* READING TEXT
---------------

The Company has agreed with the NYDEC to remediate a former manufactured gas plant site located in New York. The Company has received approval from the NYDEC of a Remedial Design work plan for this site and has recorded an estimated minimum liability for remediation of this site of $14.5 million.
At June 30, 2011, the Company has estimated its remaining clean-up costs related to former manufactured gas plant sites and third party waste disposal sites (including the former manufactured gas plant site discussed above) will be in the range of $17.2 million to $21.4 million. The minimum estimated liability of $17.2 million, which includes the $14.5 million discussed above, has been recorded on the Consolidated Balance Sheet at June 30, 2011. The Company expects to recover its environmental clean-up costs through rate recovery.

---------------

Source data
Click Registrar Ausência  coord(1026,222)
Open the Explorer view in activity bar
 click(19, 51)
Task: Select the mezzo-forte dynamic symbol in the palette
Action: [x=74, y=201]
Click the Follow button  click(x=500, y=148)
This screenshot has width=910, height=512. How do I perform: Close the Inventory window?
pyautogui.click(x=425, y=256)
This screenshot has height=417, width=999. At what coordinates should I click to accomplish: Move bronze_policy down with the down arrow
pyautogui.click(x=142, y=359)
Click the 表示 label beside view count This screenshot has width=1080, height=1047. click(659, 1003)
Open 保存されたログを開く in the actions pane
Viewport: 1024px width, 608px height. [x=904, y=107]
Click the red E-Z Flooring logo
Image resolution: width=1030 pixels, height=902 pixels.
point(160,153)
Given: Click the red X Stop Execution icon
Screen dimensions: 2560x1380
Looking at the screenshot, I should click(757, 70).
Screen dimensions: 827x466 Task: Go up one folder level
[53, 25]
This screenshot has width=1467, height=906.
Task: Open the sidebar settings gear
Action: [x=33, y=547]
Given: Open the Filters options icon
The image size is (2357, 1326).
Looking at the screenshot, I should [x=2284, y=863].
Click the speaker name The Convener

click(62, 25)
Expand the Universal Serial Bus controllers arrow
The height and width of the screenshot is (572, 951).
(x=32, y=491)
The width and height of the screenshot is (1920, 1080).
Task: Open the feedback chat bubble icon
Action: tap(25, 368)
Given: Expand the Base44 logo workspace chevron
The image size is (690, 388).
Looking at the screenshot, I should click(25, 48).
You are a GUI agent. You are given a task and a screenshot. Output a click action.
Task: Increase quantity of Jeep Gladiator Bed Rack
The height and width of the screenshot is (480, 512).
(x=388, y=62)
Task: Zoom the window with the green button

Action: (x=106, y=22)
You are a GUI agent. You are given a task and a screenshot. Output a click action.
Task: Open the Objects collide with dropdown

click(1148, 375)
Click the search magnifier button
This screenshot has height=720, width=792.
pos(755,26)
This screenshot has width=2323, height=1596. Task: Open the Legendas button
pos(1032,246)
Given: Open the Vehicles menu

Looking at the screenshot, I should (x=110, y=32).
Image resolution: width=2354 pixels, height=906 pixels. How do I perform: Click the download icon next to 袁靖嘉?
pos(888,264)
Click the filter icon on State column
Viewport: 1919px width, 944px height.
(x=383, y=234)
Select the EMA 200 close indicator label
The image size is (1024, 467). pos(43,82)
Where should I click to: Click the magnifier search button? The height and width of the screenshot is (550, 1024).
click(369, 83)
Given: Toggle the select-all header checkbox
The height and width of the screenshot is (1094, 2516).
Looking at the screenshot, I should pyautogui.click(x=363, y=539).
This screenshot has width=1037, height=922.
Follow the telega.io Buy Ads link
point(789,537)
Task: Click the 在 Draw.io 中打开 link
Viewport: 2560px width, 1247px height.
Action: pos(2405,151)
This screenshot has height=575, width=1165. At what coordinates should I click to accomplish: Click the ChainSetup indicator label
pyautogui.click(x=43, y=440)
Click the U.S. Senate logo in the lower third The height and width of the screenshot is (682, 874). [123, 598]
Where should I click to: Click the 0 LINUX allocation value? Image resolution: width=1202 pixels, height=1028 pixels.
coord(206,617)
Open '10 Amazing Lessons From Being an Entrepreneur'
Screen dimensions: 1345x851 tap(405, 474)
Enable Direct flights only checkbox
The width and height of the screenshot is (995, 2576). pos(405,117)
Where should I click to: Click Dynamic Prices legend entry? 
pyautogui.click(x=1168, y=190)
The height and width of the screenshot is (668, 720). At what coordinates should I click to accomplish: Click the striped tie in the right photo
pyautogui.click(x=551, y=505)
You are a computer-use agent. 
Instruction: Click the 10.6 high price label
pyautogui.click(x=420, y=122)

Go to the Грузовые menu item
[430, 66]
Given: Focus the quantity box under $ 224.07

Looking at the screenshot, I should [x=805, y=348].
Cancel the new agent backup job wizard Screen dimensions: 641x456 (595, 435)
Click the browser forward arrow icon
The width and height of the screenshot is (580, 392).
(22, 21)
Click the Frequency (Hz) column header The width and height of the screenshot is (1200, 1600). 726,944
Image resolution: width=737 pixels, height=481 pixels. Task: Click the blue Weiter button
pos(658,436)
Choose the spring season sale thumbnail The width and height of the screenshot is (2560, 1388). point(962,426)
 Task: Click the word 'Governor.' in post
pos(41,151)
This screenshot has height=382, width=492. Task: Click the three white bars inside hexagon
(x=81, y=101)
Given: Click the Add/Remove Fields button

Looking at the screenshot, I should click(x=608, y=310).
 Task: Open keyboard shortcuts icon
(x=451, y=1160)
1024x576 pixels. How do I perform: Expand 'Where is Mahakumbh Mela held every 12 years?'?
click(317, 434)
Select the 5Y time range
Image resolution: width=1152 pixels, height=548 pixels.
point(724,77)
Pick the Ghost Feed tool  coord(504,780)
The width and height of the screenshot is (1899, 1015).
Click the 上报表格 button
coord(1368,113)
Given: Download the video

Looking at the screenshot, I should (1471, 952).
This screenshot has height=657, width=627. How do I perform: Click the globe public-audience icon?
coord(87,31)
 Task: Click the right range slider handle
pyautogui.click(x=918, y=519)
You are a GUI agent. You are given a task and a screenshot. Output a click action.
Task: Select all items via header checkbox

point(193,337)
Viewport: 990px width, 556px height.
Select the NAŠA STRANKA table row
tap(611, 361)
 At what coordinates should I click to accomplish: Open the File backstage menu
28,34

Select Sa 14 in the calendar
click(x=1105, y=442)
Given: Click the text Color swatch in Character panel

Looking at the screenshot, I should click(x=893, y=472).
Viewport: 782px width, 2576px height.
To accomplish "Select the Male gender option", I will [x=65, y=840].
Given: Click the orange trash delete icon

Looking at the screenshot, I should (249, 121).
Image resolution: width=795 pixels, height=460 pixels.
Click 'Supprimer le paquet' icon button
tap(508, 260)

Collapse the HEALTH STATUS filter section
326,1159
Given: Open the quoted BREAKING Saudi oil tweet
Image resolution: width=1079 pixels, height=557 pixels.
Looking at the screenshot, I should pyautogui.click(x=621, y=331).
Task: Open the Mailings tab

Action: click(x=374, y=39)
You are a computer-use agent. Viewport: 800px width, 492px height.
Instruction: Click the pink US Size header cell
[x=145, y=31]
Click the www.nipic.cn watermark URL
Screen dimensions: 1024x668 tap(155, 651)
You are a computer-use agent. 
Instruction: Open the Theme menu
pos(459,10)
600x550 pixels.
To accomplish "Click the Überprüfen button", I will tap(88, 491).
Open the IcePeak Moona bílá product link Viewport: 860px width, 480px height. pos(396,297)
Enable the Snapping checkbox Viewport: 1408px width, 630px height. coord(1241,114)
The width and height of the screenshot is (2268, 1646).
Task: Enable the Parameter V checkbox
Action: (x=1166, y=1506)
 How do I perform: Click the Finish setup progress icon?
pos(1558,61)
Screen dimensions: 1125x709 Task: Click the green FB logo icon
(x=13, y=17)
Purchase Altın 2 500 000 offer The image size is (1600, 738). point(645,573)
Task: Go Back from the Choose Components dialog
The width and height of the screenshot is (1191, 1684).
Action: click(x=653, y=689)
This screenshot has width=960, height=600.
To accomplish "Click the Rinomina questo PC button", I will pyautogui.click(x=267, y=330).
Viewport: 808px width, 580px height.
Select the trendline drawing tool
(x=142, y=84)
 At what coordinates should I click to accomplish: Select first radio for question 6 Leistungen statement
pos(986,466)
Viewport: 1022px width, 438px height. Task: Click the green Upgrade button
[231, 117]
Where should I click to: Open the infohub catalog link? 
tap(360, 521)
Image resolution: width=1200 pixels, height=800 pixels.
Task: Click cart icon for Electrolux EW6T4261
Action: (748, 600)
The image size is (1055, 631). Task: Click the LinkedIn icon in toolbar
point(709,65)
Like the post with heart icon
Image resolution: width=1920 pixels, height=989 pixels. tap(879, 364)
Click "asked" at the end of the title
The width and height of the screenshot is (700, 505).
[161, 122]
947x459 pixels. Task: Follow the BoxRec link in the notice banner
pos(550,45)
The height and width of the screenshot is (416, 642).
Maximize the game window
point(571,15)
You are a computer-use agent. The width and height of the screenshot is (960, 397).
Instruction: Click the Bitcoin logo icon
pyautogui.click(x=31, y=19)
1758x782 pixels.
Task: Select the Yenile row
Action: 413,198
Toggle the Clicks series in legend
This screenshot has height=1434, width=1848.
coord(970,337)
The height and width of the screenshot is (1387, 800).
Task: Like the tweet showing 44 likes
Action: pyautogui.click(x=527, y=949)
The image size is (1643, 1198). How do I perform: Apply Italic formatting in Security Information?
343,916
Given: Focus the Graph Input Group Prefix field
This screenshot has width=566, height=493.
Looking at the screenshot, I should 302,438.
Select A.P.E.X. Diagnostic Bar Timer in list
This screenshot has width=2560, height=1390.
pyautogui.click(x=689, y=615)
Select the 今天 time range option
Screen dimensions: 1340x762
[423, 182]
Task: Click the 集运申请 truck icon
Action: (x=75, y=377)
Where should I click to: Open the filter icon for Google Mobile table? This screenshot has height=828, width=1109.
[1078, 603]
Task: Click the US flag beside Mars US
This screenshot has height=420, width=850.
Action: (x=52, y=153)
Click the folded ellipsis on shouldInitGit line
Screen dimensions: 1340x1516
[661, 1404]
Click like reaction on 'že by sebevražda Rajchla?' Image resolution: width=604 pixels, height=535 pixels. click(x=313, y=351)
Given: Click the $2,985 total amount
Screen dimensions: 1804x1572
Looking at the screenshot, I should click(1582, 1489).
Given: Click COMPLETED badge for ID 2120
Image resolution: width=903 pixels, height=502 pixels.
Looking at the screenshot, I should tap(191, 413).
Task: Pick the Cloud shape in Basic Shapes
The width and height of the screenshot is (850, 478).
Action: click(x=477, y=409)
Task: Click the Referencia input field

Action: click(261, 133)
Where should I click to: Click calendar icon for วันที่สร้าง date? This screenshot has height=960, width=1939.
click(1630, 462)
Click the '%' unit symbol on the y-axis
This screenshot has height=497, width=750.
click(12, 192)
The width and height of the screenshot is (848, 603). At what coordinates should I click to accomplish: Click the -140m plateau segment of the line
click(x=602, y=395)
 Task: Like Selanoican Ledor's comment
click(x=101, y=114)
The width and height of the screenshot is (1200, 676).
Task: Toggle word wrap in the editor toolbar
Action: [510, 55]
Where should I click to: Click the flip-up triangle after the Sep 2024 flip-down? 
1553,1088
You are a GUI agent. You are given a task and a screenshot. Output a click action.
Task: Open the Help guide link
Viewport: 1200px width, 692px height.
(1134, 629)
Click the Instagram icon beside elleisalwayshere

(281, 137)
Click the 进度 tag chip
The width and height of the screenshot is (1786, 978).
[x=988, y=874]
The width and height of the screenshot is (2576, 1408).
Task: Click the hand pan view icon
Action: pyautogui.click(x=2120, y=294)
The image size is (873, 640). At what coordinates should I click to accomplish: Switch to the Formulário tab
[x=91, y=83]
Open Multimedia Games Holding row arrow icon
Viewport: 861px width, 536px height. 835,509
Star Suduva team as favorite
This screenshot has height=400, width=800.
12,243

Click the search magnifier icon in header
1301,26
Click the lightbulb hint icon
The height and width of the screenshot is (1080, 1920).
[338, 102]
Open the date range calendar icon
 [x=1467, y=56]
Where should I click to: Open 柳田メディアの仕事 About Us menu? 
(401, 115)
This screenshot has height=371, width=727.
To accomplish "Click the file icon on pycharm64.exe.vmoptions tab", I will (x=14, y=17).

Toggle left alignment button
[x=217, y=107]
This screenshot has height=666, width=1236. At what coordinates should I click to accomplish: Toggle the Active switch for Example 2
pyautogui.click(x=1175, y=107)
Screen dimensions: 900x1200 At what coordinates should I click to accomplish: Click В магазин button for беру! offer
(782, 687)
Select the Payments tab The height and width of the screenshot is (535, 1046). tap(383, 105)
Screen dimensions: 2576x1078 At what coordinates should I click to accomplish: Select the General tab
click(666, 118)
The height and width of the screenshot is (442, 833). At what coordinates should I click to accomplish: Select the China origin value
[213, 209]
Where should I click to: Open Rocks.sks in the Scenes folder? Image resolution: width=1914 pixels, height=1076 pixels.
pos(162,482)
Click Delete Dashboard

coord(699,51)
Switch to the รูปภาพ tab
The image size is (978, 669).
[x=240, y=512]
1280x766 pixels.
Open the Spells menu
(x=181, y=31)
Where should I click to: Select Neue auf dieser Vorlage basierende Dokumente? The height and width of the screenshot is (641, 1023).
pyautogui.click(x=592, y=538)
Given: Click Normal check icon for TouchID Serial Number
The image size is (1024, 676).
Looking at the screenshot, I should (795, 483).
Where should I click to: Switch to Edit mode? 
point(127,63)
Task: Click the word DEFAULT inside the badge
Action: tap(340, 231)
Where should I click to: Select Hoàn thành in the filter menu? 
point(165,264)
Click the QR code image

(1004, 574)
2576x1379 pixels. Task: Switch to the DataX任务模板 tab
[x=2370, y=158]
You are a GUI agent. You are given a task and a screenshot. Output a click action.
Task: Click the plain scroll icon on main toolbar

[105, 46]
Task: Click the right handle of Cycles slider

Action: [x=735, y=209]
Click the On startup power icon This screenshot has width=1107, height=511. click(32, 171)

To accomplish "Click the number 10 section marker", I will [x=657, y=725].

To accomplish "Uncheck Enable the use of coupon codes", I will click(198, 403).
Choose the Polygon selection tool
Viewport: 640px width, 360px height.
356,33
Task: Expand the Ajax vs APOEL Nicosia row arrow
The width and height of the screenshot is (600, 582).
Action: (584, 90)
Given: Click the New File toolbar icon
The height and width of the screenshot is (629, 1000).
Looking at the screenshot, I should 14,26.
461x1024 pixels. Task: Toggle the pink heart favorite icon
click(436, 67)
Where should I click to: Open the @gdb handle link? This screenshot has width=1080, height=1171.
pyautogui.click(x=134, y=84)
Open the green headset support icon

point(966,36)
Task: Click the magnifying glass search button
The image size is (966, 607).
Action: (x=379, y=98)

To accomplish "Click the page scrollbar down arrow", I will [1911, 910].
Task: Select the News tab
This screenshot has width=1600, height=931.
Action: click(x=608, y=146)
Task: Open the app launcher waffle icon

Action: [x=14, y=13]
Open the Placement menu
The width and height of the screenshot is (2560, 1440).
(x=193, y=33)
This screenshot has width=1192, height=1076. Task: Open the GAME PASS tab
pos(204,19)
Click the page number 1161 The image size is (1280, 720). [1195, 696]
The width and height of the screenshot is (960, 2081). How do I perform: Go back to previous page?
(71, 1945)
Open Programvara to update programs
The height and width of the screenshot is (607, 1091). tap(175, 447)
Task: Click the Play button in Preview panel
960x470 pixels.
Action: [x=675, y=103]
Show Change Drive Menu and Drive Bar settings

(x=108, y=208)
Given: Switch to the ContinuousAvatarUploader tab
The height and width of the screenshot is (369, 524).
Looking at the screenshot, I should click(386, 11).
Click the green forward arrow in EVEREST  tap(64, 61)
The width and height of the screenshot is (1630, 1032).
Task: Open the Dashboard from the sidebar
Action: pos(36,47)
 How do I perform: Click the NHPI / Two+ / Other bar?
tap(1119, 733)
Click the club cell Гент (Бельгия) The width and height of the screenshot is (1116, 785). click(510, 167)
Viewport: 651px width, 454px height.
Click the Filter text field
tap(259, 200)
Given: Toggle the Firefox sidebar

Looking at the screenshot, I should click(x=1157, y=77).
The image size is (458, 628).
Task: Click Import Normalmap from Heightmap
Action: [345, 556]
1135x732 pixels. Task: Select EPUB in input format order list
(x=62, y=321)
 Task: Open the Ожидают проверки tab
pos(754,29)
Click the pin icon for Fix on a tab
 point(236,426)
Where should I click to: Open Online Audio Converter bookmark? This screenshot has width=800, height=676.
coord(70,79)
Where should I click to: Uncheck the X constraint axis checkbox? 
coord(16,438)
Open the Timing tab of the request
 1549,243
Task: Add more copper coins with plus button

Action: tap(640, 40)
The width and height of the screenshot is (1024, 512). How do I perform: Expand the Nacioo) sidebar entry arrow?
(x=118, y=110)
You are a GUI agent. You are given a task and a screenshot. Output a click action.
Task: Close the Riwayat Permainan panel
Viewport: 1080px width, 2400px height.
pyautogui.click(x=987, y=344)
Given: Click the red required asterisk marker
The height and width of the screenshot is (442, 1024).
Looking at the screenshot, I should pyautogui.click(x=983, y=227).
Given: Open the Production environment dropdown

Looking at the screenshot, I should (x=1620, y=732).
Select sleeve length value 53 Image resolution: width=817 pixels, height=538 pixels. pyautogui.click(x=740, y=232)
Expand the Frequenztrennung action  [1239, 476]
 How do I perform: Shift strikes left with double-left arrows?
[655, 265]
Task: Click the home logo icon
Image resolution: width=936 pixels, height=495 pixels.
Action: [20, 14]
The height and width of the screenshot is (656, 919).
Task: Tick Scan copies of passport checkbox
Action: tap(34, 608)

---------------

* WHAT IS ASKED
(1) In the clean-up cost passage, switch "rate recovery" to "customer rates" and give the text between "At June 30, 2011, the" and "through rate recovery.", inclusive.
(2) According to the clean-up cost passage, what range did the Company estimate for its remaining clean-up costs at June 30, 2011?
(3) Using the clean-up cost passage, explain why the $17.2 million minimum estimated liability includes the $14.5 million figure.

* TASK-BY-TASK SOLUTIONS
(1)
At June 30, 2011, the Company has estimated its remaining clean-up costs related to former manufactured gas plant sites and third party waste disposal sites (including the former manufactured gas plant site discussed above) will be in the range of $17.2 million to $21.4 million. The minimum estimated liability of $17.2 million, which includes the $14.5 million discussed above, has been recorded on the Consolidated Balance Sheet at June 30, 2011. The Company expects to recover its environmental clean-up costs through customer rates.

(2) $17.2 million to $21.4 million

(3) The $17.2 million covers remaining clean-up costs for former manufactured gas plant sites and third party waste disposal sites. That group includes the former manufactured gas plant site in New York, for which the Company recorded an estimated minimum liability of $14.5 million.